Will let travellers pay with BYO contactless methods.

Queenslanders will soon be able to rid of their Go cards and pay for public transport fares with a contactless token in their smartphone or bank cards, following an overhaul of the state's ticketing system.

The electronic Go card was developed by Cubic Transportation Systems under a $134 million contract in 2003, and uses contactless technology to tap on and off at the start and end of a journey on the TransLink public transport network.

But the Cubic contract is about to expire, and the Queensland Transport department wants to replace the system with something more modern.

The state first asked the market for examples of types of new technology it could deploy mid-last year.

Tender documents released this week reveal it has decided to offer Queensland public transport users the ability to pay for fares via the contactless chip in their smartphone or bank card.

It is preparing to appoint a new supplier for up to 15 years to deliver the 'next-generation ticketing solution'.

"We are aware that considerable technological advances have occurred since the development of our card-based system more than a decade ago," the department wrote.

"Our recent market testing indicates account-based AFC [automated fare collection] solutions are becoming increasingly the choice of some of the world’s major public transport operators."

The contactless tokens already available in traveller's smartphones and bank debit and credit cards would be linked back to a single Transport account.

The department has specificed EMV technology and near-field communications as well as contactless smart cards as technologies it would support.

The state plans to also issue contactless tokens for those who don't want to bring their own. It expects these will be available for purchase at rail and busway stations, online, through a mobile app, on board vehicles, at retail outlets and ticket windows.

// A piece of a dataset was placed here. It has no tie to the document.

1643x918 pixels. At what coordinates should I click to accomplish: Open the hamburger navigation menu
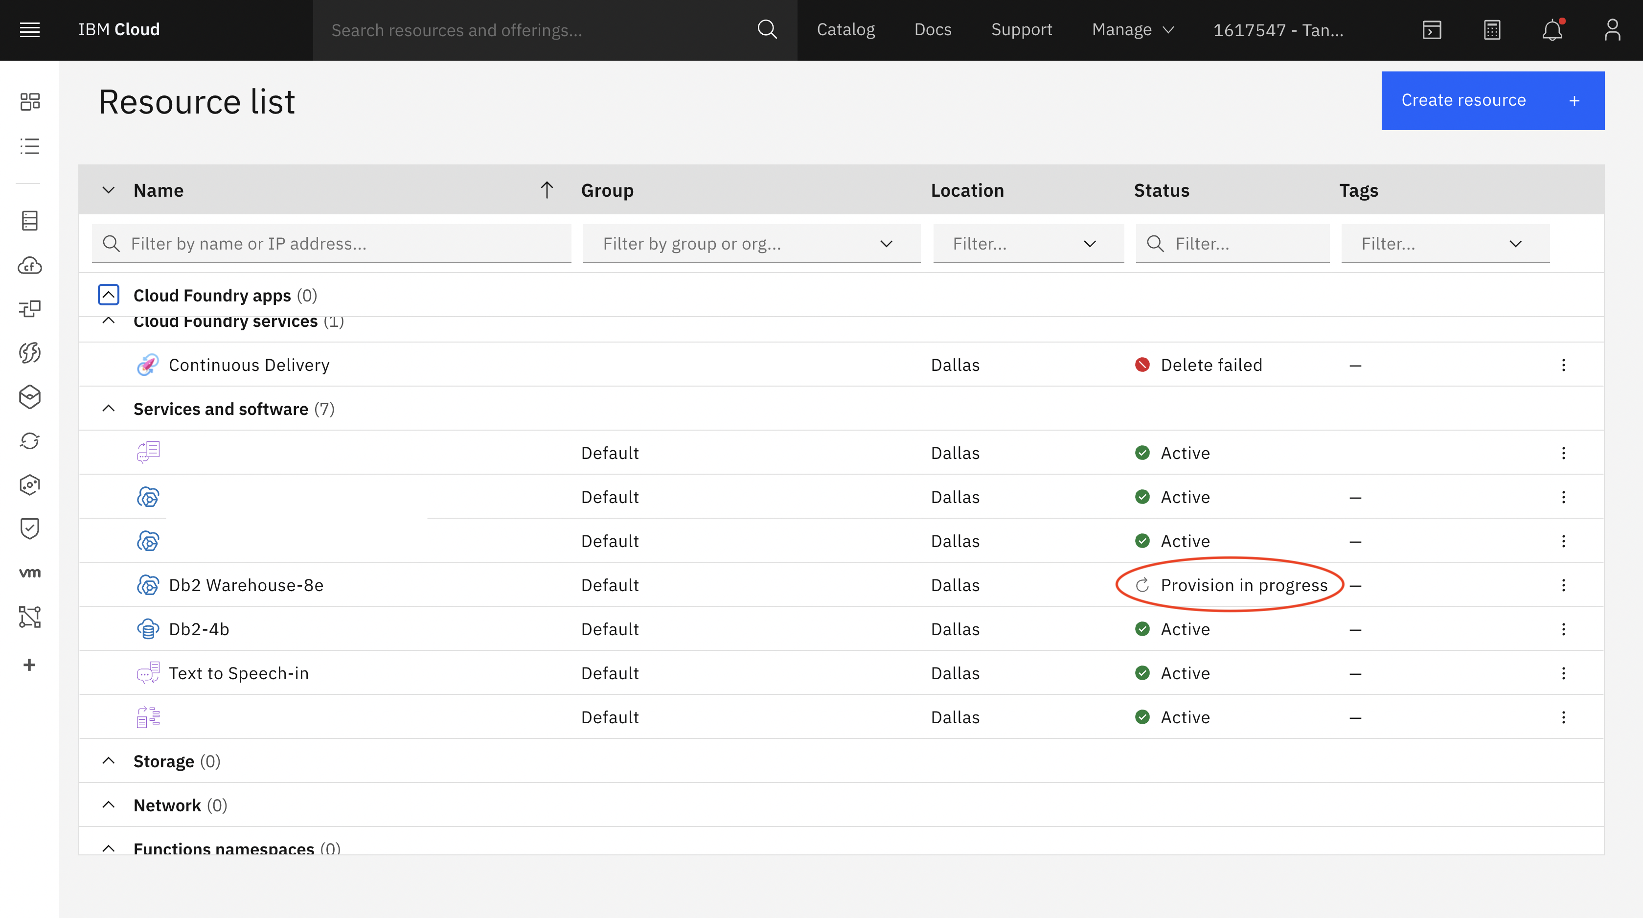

Only long-life state-issued tokens will be contactless. Short-life tokens will likely be paper tickets. Accounts attached to the tokens can be either anonymous or registered, the department said.

The department will first replace the Go card ticketing system in South East Queensland and will later look at rolling out the replacement across other major regional cities and towns.

It expects to finalise a contact with the chosen supplier by March 2017.

The Go card currently funds more than 85 percent of all trips on the South East Queensland public transport network. There are 6 million cards currently in use, and the cards represent 89 percent of total transport revenue.

TransLink is expecting to take in $400 million from fares in FY14/15.